Take an artist to lunch this week!
If you do, you will get to spend time with someone who probably has a direct and strong prayer connection, whether they call it “prayer” or not. This is because creating art is a soulful, prayerful activity.
Artists will tell you that making art and being creative is at the heart of their personal search for meaning. Most will also tell you that something transcendent happens during this process. The artist Chuck Cereso describes this process perfectly. As you listen to him talk about his art and the process of creating it, substitute the word “prayer” whenever he uses the word “art” and you will see what I mean.
It’s no accident that many places of worship include art objects – stained glass, paintings and sculpture, and include music and great literature in their services. Even if we don't create art ourselves, finding meaning and transcendence in music, lyrics, great stories, wonderful writing and beautiful art is one of the ways we experience our concept of God and our own spiritual nature.
In my childhood, we learned about an “omnipresent” God, one who was everywhere, all the time.
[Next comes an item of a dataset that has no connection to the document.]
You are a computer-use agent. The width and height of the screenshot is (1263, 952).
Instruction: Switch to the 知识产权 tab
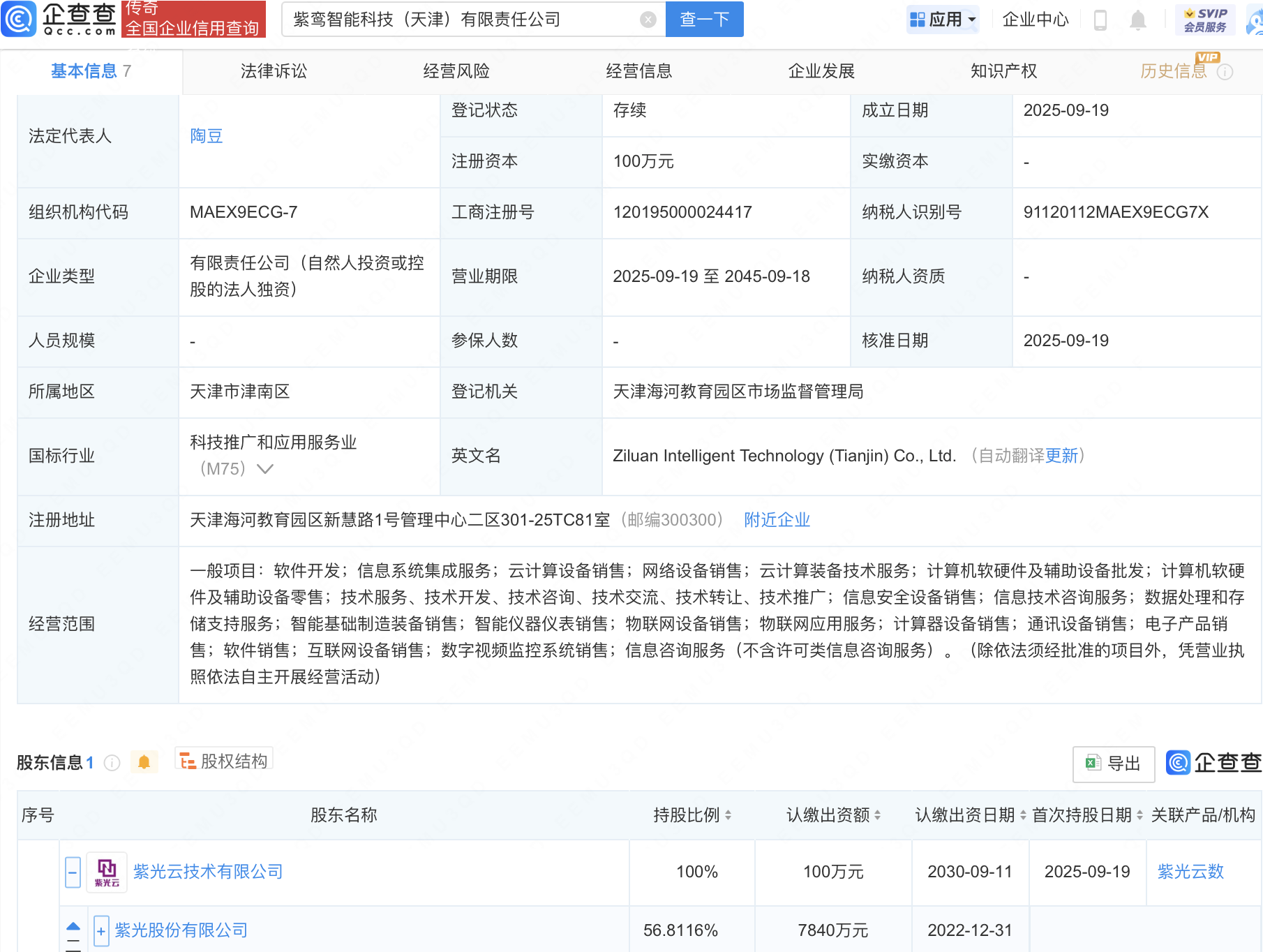[1003, 70]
This was a difficult concept to understand as a child because I was looking only for the human rendition I had been taught. I’ve learned as an adult to look and experience the Divine all around me in many, often unexpected, forms. Once you start equating art and prayer, this becomes easier than you may think.
Watch F. Murray Abraham as the composer Antonio Solieri speaking about Mozart’s music as “the voice of God Himself” in the film Amadeus. Pure prayer. You’ll see.